You may imagine using a vacuum cleaner to save someone from choking. After all, a vacuum cleaner sucks dirt and debris, so it may be able to suck the food stuck inside a person’s throat.

While there is one recorded incident in Japan where an 80-year old man was saved by a vacuum cleaner, you should think twice about using a home appliance to save someone from choking. Read on to learn why.

Can you vacuum someone to save them from choking?

Do not even think of using a vacuum cleaner to try to save someone from choking. Here’s why:

  1. A vacuum cleaner will take the last bit of air out of their lungs, and a choking victim is already starving for air.
  2. Putting something into their mouth will make the victim vomit and this will make things exponentially worse.
  3. The vacuum could damage the victim’s trachea making things worse.

Emergency Medical Services (EMS) may have suction devices, but it is important to know that these devices take air away from a person that is already low on oxygen.

When an EMS operative uses them, they try to oxygenate the patient before applying suction. The suction process is done for as long as someone could hold their breath (ideally shorter).
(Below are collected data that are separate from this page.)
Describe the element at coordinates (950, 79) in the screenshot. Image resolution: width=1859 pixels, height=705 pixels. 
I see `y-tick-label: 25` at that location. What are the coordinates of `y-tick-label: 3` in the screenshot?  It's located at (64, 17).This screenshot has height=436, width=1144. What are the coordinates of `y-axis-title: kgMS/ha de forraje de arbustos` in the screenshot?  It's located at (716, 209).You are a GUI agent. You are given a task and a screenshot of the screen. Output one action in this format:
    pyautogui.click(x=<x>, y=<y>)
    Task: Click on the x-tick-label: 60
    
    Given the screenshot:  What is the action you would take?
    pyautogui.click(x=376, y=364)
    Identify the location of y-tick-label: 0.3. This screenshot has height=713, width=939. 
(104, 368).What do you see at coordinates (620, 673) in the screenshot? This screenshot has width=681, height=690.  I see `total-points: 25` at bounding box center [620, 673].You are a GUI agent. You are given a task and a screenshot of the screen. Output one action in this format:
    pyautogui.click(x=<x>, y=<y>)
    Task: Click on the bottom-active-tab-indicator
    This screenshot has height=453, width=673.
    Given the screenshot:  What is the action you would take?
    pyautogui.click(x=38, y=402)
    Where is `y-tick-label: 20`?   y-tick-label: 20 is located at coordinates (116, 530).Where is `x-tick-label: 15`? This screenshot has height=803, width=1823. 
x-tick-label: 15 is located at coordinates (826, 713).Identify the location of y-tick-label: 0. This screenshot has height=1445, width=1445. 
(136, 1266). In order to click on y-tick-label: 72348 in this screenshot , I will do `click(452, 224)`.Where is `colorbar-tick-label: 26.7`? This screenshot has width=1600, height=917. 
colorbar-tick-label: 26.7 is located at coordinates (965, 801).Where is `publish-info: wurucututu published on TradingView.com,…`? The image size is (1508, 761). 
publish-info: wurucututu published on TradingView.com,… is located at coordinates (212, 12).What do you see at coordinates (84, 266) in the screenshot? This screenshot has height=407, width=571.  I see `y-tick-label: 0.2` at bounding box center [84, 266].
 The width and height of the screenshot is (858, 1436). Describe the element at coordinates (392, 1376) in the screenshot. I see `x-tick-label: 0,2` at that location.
The suction catheter only goes into the mouth as far as the rescuer can see — no further.

What to do instead of a vacuum cleaner

For a choking victim — you do the Heimlich maneuver while they are conscious and upright. When the choking victim collapses, you switch to CPR compressions until the object is dislodged. Then you tilt the person on their left side to let gravity take it out.

The Heimlich Maneuver (or CPR if required) are both simple and require nothing more than a pair of hands. It is much safer than running off to get a dangerous machine, like a vacuum cleaner, which you have no experience in (mis)using as a medical device to save someone’s life.

What happens if you put a vacuum in your mouth?

While a vacuum cleaner can potentially dislodge a delicious rice treat, it would also carry the risk of lung hemorrhage. In simpler terms, it is damage to a large blood vessel or the brachial artery.

Not only would it be fatal, but the damage caused by misusing a vacuum cleaner would also require some serious draining and immediate open-thoracic surgery for just a slim chance at survival.

If suction is sustained with a not-fully-occluded airway, it would also disrupt blood-gas exchange, and would either asphyxiate or lead to CO2 intoxication, both of which are fatal, especially when you factor in all the ‘potential’ damage to the vascular and lymphatic vessels in the lungs.